Source data
* * *

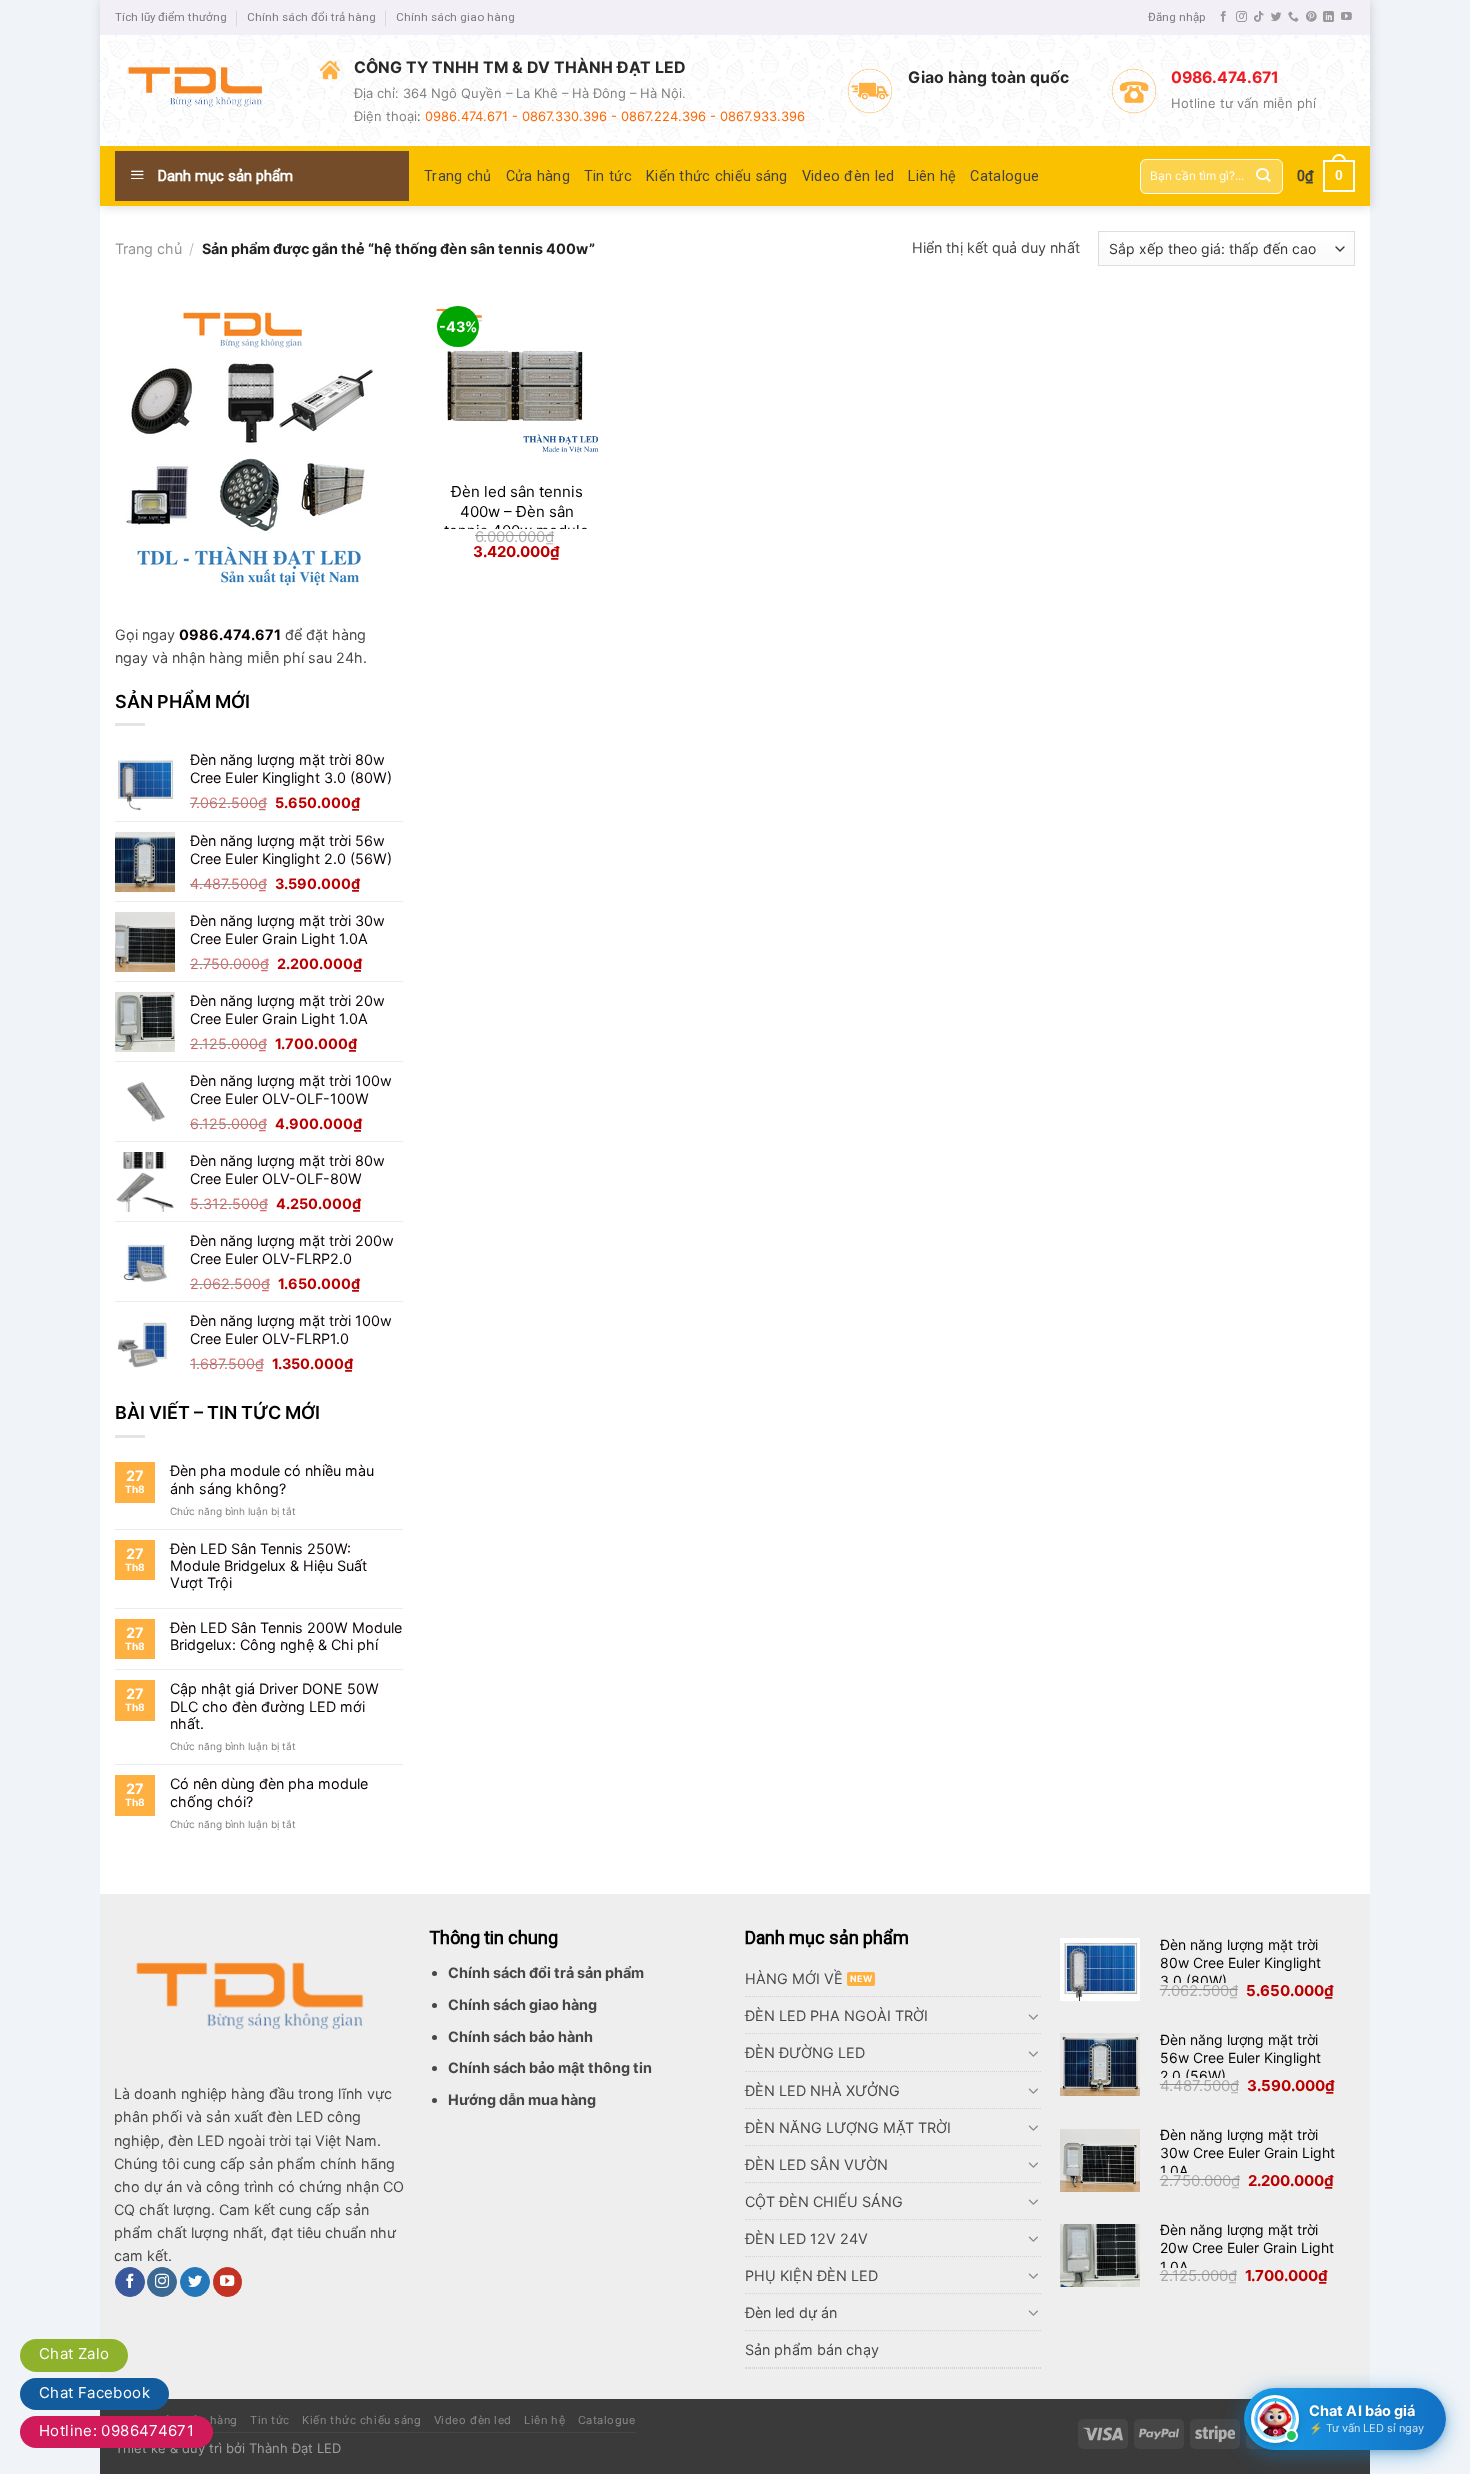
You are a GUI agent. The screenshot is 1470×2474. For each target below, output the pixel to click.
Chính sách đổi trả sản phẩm (546, 1972)
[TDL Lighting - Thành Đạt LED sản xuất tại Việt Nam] (202, 91)
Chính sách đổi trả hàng (311, 17)
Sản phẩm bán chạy (812, 2349)
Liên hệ (932, 176)
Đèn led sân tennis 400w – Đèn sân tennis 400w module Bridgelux (516, 521)
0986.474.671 (230, 634)
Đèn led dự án (791, 2312)
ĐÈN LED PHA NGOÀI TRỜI (836, 2015)
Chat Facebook (94, 2392)
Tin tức (608, 176)
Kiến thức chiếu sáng (717, 176)
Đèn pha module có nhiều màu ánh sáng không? (272, 1479)
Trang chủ (458, 176)
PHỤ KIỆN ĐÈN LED (811, 2275)
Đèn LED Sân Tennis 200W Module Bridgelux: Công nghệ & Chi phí (286, 1636)
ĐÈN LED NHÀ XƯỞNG (822, 2090)
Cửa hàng (538, 176)
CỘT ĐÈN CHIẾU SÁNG (824, 2201)
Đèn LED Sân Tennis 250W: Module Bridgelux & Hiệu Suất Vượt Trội (268, 1566)
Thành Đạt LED (295, 2448)
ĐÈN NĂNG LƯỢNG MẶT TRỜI (848, 2127)
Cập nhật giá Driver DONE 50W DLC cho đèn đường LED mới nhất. (274, 1706)
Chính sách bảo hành (520, 2036)
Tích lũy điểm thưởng (171, 17)
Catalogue (1004, 176)
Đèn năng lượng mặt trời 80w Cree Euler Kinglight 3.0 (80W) (1240, 1962)
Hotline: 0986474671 (116, 2430)
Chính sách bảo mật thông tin (550, 2067)
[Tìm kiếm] (1263, 176)
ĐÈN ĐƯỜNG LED (805, 2052)
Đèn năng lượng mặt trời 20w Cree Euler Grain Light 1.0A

* * *

From the line containing "Chính sách đổi trả hàng (311, 17)" to the final line of the data, repeat each line exactly. Include both ends.

◆ SOLVED EXERCISE:
Chính sách đổi trả hàng (311, 17)
Sản phẩm bán chạy (812, 2349)
Liên hệ (932, 176)
Đèn led sân tennis 400w – Đèn sân tennis 400w module Bridgelux (516, 521)
0986.474.671 (230, 634)
Đèn led dự án (791, 2312)
ĐÈN LED PHA NGOÀI TRỜI (836, 2015)
Chat Facebook (94, 2392)
Tin tức (608, 176)
Kiến thức chiếu sáng (717, 176)
Đèn pha module có nhiều màu ánh sáng không? (272, 1479)
Trang chủ (458, 176)
PHỤ KIỆN ĐÈN LED (811, 2275)
Đèn LED Sân Tennis 200W Module Bridgelux: Công nghệ & Chi phí (286, 1636)
ĐÈN LED NHÀ XƯỞNG (822, 2090)
Cửa hàng (538, 176)
CỘT ĐÈN CHIẾU SÁNG (824, 2201)
Đèn LED Sân Tennis 250W: Module Bridgelux & Hiệu Suất Vượt Trội (268, 1566)
Thành Đạt LED (295, 2448)
ĐÈN NĂNG LƯỢNG MẶT TRỜI (848, 2127)
Cập nhật giá Driver DONE 50W DLC cho đèn đường LED mới nhất. (274, 1706)
Chính sách bảo hành (520, 2036)
Tích lũy điểm thưởng (171, 17)
Catalogue (1004, 176)
Đèn năng lượng mặt trời 80w Cree Euler Kinglight 3.0 (80W) (1240, 1962)
Hotline: 0986474671 (116, 2430)
Chính sách bảo mật thông tin (550, 2067)
[Tìm kiếm] (1263, 176)
ĐÈN ĐƯỜNG LED (805, 2052)
Đèn năng lượng mặt trời 20w Cree Euler Grain Light 1.0A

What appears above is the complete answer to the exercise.